AI Papers Reader

Personalized digests of latest AI research

View on GitHub

First Multimodal AI Benchmark for Russian, MERA Multi, Challenges LLMs with Culture-Specific Tasks

A consortium of researchers known as the MERA Team has introduced MERA Multi, the first open multimodal evaluation framework designed specifically for Russian-language AI architectures. Addressing a persistent gap in AI assessment dominated by English-centric benchmarks, MERA Multi comprises 18 new tasks spanning image, audio, video, and text modalities, offering a rigorous, culturally grounded evaluation of Large Multimodal Language Models (MLLMs).

Existing global benchmarks often fail when directly applied to languages like Russian due to typological complexity (Cyrillic script, rich morphology) and significant cultural context unique to native speakers, such as references to Soviet-era media or specific folklore. MERA Multi directly tackles this challenge by constructing datasets from scratch, ensuring linguistic and cultural specificity across all tasks.

A New Taxonomy for Multimodal Abilities

The benchmark organizes its 18 tasks under a unified taxonomy covering three broad categories of human-like cognition: Perception, Knowledge, and Reasoning. This structure allows for a fine-grained assessment of MLLMs’ capabilities, ranging from simple object recognition to complex, multi-step logical inference.

To ensure robustness and prevent data contamination, MERA Multi utilizes a sophisticated evaluation methodology.

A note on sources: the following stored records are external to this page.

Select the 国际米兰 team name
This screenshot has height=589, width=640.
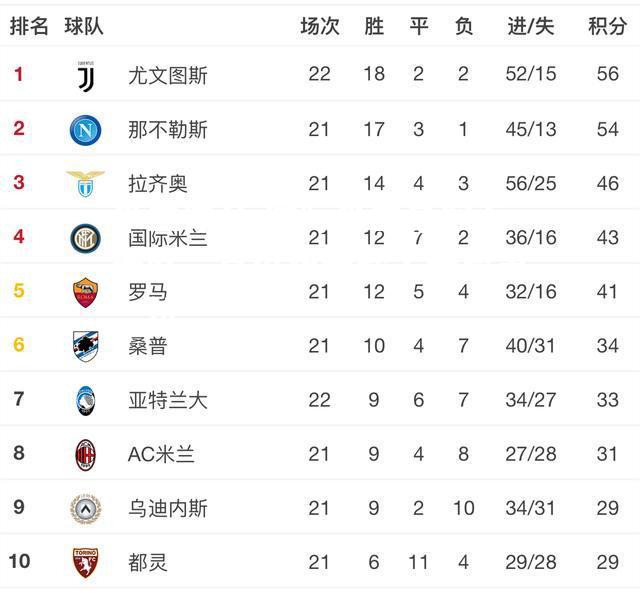168,238
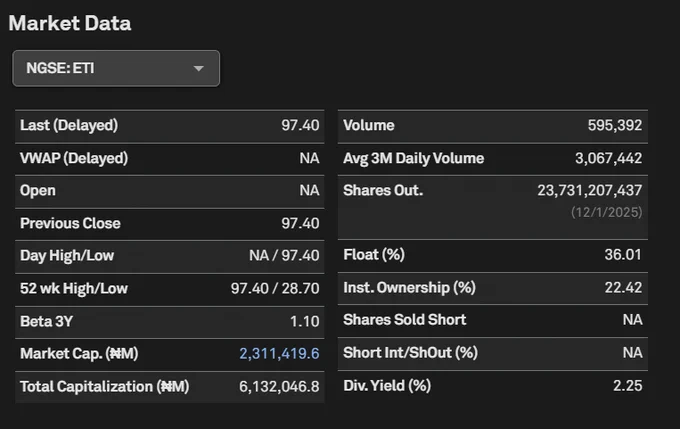Click the Market Data heading
This screenshot has height=429, width=680.
click(x=70, y=23)
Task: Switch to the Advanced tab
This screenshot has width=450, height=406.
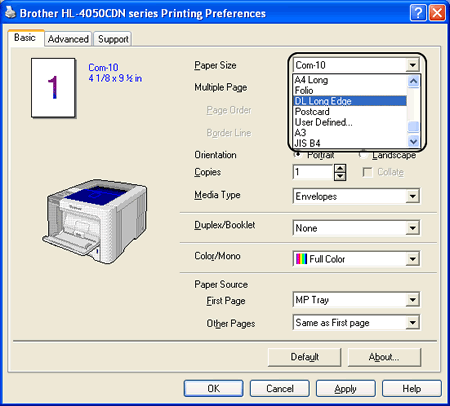Action: point(68,39)
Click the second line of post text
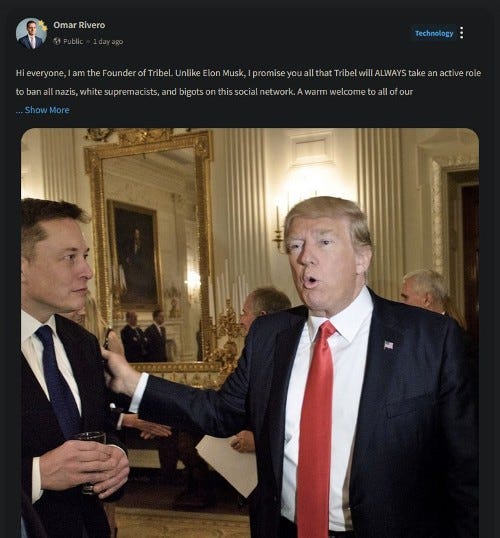Image resolution: width=500 pixels, height=538 pixels. 214,92
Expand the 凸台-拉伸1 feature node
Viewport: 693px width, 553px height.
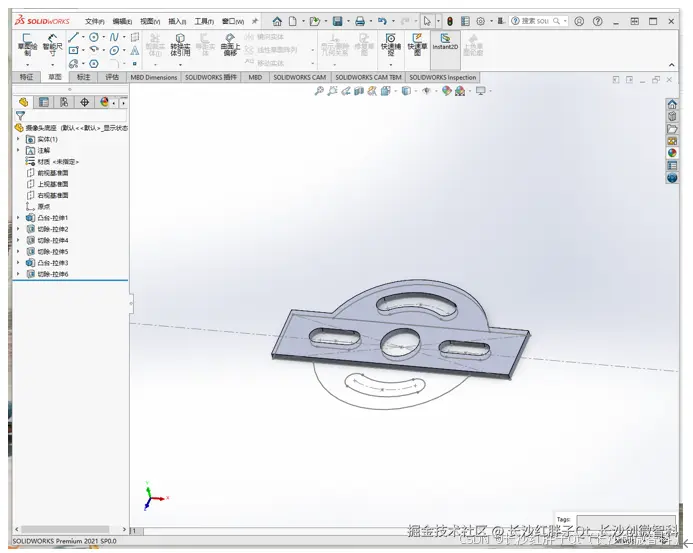point(18,218)
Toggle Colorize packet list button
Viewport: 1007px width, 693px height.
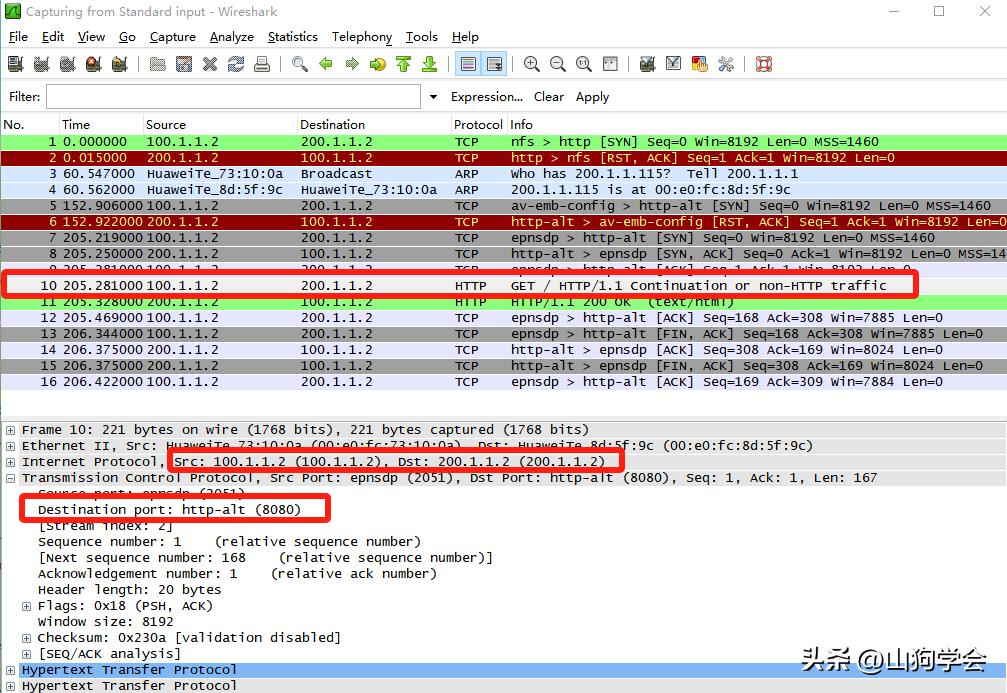467,64
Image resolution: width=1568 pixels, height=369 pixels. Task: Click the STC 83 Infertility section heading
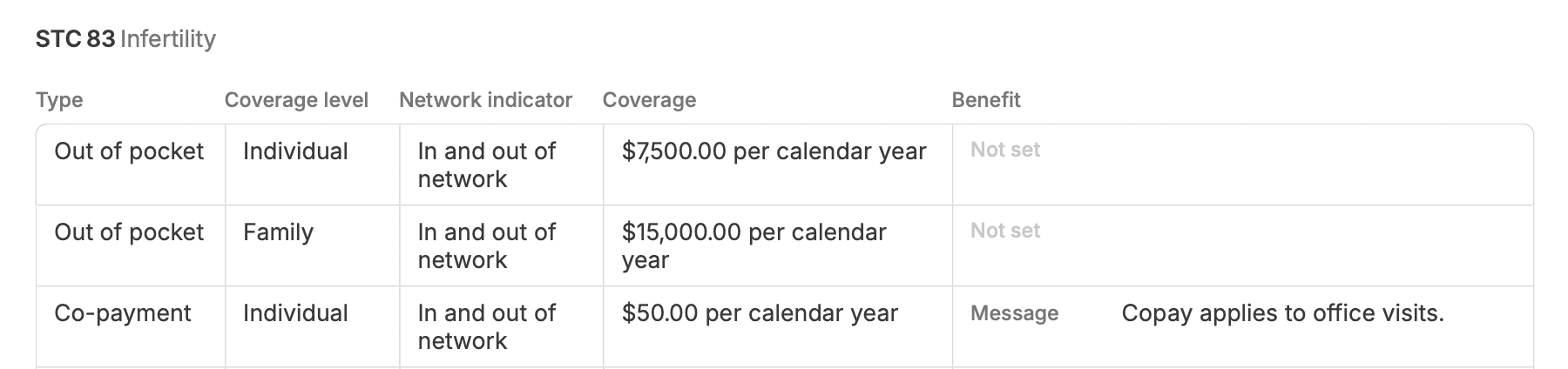click(x=125, y=39)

It employs standardized block-prompting to mitigate evaluation bias and features a dual-level scoring system: standard Exact Match (EM) for format adherence and a learned LLM-as-a-Judge Score (JS) for semantic correctness. Furthermore, private datasets within the benchmark are protected using digital watermarking and data leakage detection methods.

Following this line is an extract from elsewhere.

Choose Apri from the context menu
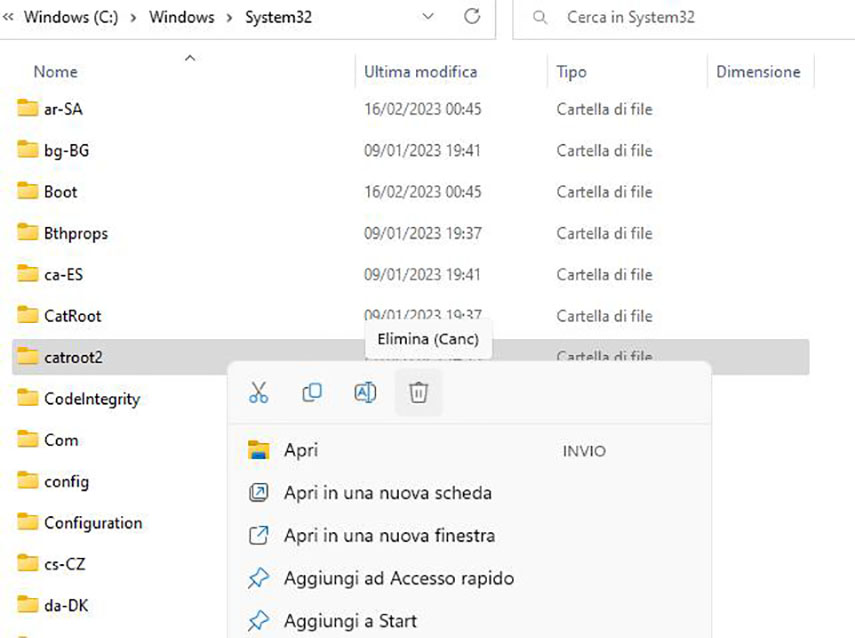The image size is (855, 638). click(301, 451)
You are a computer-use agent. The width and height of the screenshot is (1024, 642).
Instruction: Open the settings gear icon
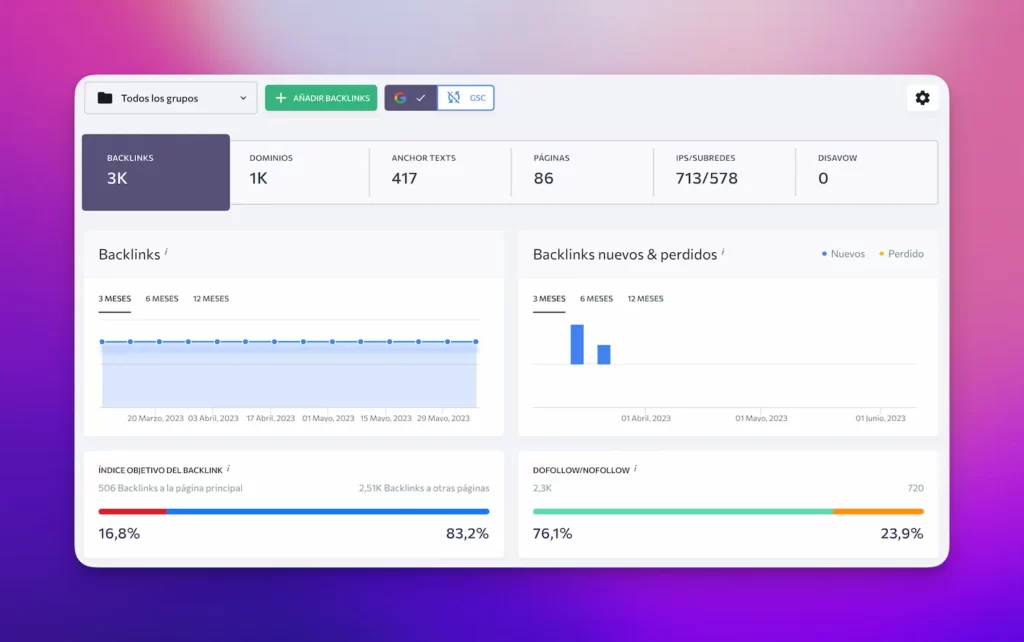tap(922, 98)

To build intuition for the framework’s scope, consider two examples:

  1. Multimodal Knowledge: The ruHHH-Image task evaluates ethical reasoning and safety. A model might be shown a picture related to a culturally sensitive event and must choose the most helpful and harmless response from several Russian-language options, demonstrating sensitivity to local societal norms.
  2. Multimodal Reasoning and Perception: The LabTabVQA task presents models with screenshots of medical tables (images) from telemedicine consultations. The model must perform visual text recognition (OCR) on the Russian text within the image, understand the table structure, and apply basic math to answer questions, such as calculating the sum of specific lab indicators.

Omni-Models Lead, but Gaps Persist

The MERA team evaluated over 50 publicly available and proprietary MLLMs, including those from Qwen, LLaVA, and GPT-4.1 families, establishing a comprehensive set of baselines. The results reveal that general-purpose “omni-models” tend to achieve the highest Total Scores, largely driven by their broad coverage across modalities.

However, the analysis highlighted significant disparities in model performance across different inputs. While image understanding is a relatively mature area, models struggle more acutely with complex audio and video tasks. For instance, audio tasks assessing spoken language understanding (RuSLUn) and video tasks requiring precise temporal localization and action sequence reasoning (RealVideoQA) consistently yielded lower scores, underscoring a critical need for further development in these underrepresented modalities for non-English models.

The MERA Team hopes the benchmark will serve as a foundational blueprint for developing culturally aware multimodal evaluations for other typologically diverse non-English languages, particularly within the Slavic family, accelerating transparent and reliable progress in global AI research.